歩き出す主君の後を追いつつ、内心でため息をつく。
長女アルナールが武芸者の資質に秀でていたことは、ウラヴォルペ公爵家にとっては僥倖なのだろう。家臣としても後継者が定まっていることは安心である。しかし、それがレオニアスの置かれた状況をより複雑にしている一面もあった。
今から10年以上前。当時5歳だったレオニアスに、息子ミラーノを紹介したのはリーデルだ。以来、稽古に励んできたレオニアスを見てきたし、ミラーノが不満を言ったこともない。
努力が必ず報われるなら不幸になる人間はいないだろうが、それでも費やした時間が無駄でないことを祈りたくなる時があるものだと、晴れ渡った秋の空を見上げながらリーデルは思った。
* * *
10本のうちの1本。
それは、1割の確率で勝利することを意味する。
「……ダメだ、100回やったって勝てない、今のままでは」
レオニアスはやわらかな金髪に指を差し入れて搔きまわした。ここはレオニアスの私室で、周囲には誰もいないのだから少しぐらい行儀が悪くても構わない。
そう思って、ソファーにどすんと寝転がる。
「1本、そう、100本のうち99本負けてもいい。1本の勝利を最初に持ってくることができれば……」
奇襲だろうと奥の手だろうと、1本だけ相手の意表を突くことが出来れば――悶々と天井を眺めていたが、ふと時計を見ると午後3時の訪れを知らせようとしている。

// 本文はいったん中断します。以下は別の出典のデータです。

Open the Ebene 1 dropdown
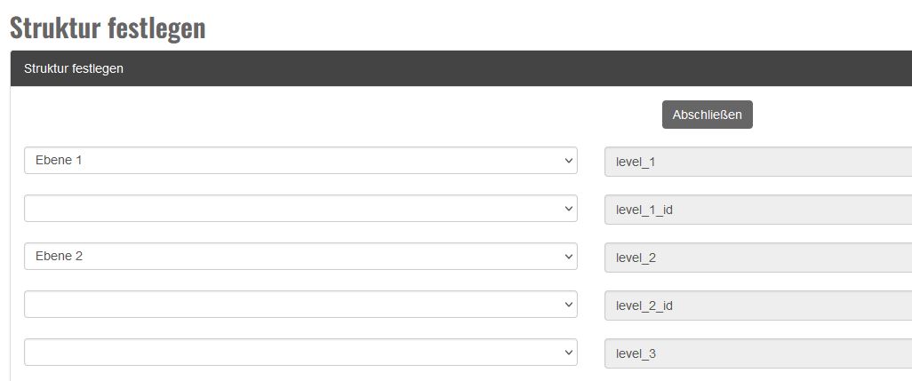 [x=300, y=161]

ガロテ姉妹と約束していたことを思い出したレオニアスは、慌てて外套を手に取り、部屋を飛び出した。
時計塔広場に駆け込むと、木製のベンチに腰かけた栗色の髪の姉妹が手を振って迎えてくれた。
こうして明るい陽の下で髪の色を見比べてみると、姉はややウェーブがかかっていて、妹のほうはさらさらで赤みを帯びている。
レオニアスは潔く頭を下げた。
「遅れてすまない。待たせたな」
「そ、そんなに待ってないから大丈夫だよ!」
妹のフレジアが、首と手を同時に振った。なかなか器用な動きをするものだ。
姉のユーフォルビアも、笑って「気にしないでください」と立ち上がる。
「今日は、恩人の騎士さまにお礼がしたくてお招きしたんですから」
「気遣いありがとう。レオニアスと呼んでくれて構わないよ。改めて、エアルヴィオニー師匠に弟子入りしたレオニアスだ、よろしく、ユーフォルビア」
ユーフォルビアは、妹より少し大人びた笑顔で「ビアって呼んでください」と右手を差し出した。

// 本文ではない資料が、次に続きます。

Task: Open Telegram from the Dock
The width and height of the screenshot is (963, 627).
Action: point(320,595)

握手ののち、レオニアスはユーフォルビアに席を勧めた。
彼女は右足が不自由だ。今日も杖をついている。レオニアスが紹介したものだが、金銭を払ったわけでないので改まってお礼を言われるほどのことではないと思うのだが、姉妹にぜひお礼をと誘われてここへ来た。
「杖のことも感謝していますけど、妹に良い友達ができて、母にしごきがいのある弟子が出来て、嬉しかったので」
「あぁ、うん、そうだな。ふたりにはすごく世話になっているよ」
聞いていたフレジアがくすくす笑った。
「お母さん、毎日楽しそうなの。昔っから言ってたもんね、息子が出来たらしごきたおしてやるって」
「……しばき倒すの間違いじゃないのか?」
実際、剣術の訓練では負け通しのレオニアスである。
いっしょに笑っていたユーフォルビアが、バッグから小さな箱を取り出した。黒い箱に、銀色のリボンがかかっている。ウラヴォルペ騎士団の制服をイメージしたのだろうか。

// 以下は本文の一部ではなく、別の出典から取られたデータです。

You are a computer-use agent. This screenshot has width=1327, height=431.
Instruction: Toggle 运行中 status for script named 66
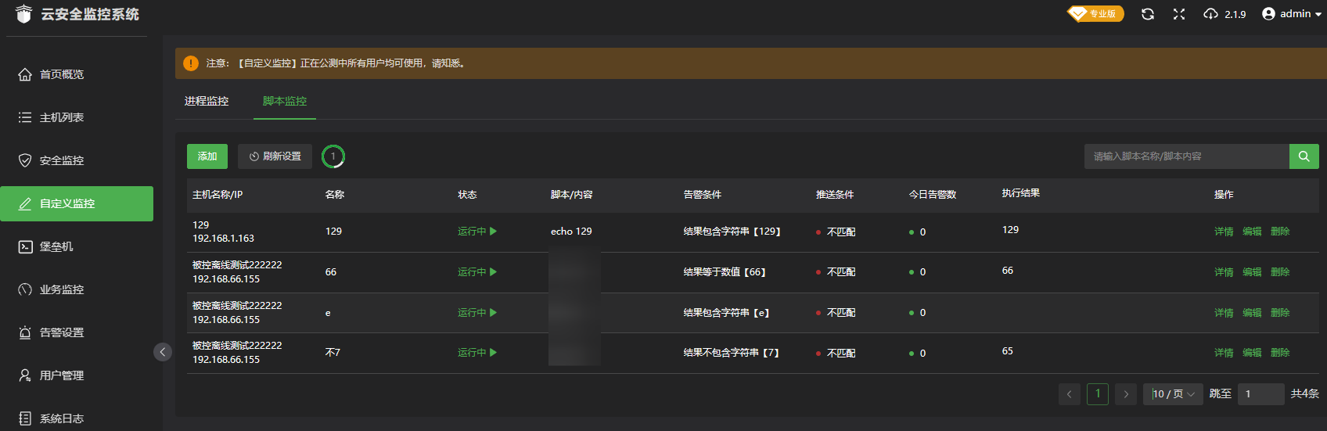click(x=477, y=272)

「公爵家の方にこんなものって思ったんですが……私と妹から、感謝の気持ちを込めて。どうか、一度ご覧になってください」
受け取ったレオニアスは、リボンをほどいた。蓋を開けると、白い緩衝材の上に置かれていたのは留め具※だ。緩く円を描くようなフォルムで、丸まった枝葉のようにも翼を広げた鳥のようにも見える。艶消しの黄金色の金具で全体を形作り、ところどころに薄紅色の宝石のようなものが埋め込まれている。葉の雫か鳥の尾をかたどったものだろう、チェーンに真珠の飾りもある。なかなか手の込んだ細工だ。
「これは……美しいな。ひょっとして、君の手作りか?」
姉妹は、栗色の瞳を見合わせて微笑んだ。
「ふふふ、ふたりの合作ですよ」
「デザインしたのはお姉ちゃん、素材を選んだのは私! 仕上げはふたりで!」
ふたりで構想し、細部のデザインはユーフォルビアが担当。デザイン画をもとにフレジアが素材を調達し、ふたりで地道に金属パーツと宝石を繋ぎ合わせて作ったのだそうだ。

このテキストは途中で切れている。